Nevertheless, it was also apparent that Anglicans were not of a common mind about how our church should respond to the proposed change to the legal definition of marriage. Many were concerned about what potential impact recognition might have on our life as a church and the practice of pastoral ministry across our varied parishes.
Being Christ's Body is designed to do three things. First, encourage Christians to explore the issues surrounding same-sex relationships and marriage thoughtfully. Second, to encourage people to listen to each other carefully. Third, to focus attention on the pastoral implications associated with same-sex marriage.
The resources utilise a kitchen-table format because of its capacity to produce the outcomes of learning, listening and praying together. The format is designed to bring a small group of people together with a host and a faciliator. It is designed to build trust through hospitality in a relaxed and respectful manner.
The format is a deeply Scriptural and provides a theological framework designed to help people talk about difficult things, especially when opinion and viewpoints are sharply polarised. It is designed to help people be responsible – not only for what they say but for how the respond to each other and to God.
Consequently, the format doesn’t tell people what to think, what to do or what needs to be done. Rather, it provides a framework that helps people take ownership for what happens with each other. It asks them to put the needs of someone else first in order to find acceptance, not necessarily agreement.
There are six conversations in the series. The resource begins by putting issues that typically sidelined or ignored right up front. These are the issues that we’re called to grapple with. These resources are designed to be downloaded and printed locally.
The first conversation is about the words we use and it asks us to think about whether we use them to wound or heal. It is designed to open up for us the world of sexually and gender diverse in some small way.
The next conversation draws out attention to our life together as the church. It explores how Christians can disagree with each other in a respectful way and the challenges of finding reconciliation in a space where people disagree sharply.
The third conversation draws attention to the matter as to why the Federal government has been asked to revise the legal definition within the Marriage Act of 1961. It sets out how the Marriage Act affects same-sex couples and how discrimination is defined and addressed in law.
Three more conversations are yet to come.
The fourth conversation explores what Christians mean by marriage (October 2016).
The fifth conversation explores the nature of religious liberty and the freedom of conscience (November 2016).

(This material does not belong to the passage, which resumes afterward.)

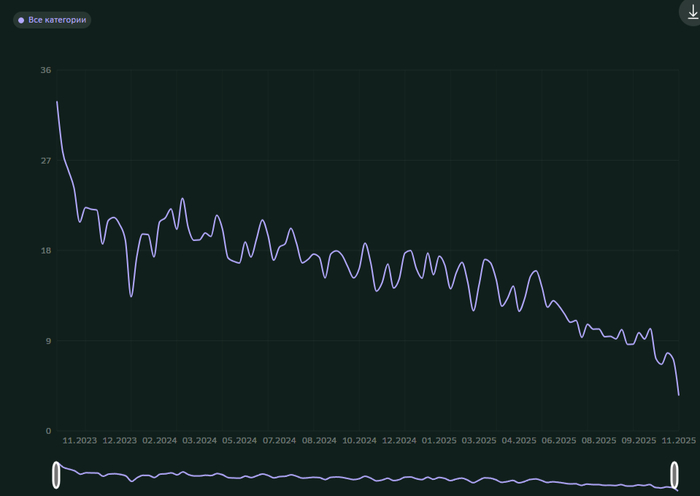Click the 9 y-axis label
The width and height of the screenshot is (700, 496).
pos(48,341)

The final conversation explores how sexually and gender diverse people belong in the church (December 2016).
The order is designed to help people build trust and generosity by starting with the issues that feature most prominently in the public domain before moving to those that most important for us as God’s people.
This ordering gives space for people to explore the conversations and whether they really want to talk, listen and pray together about the public issues before us. Our hope is that by pursuing a less familiar route, using a less used method, that Being Christ’s Body might help us to build new pastoral ploughshares that will better equip us all to live as Christ’s body in a changing world.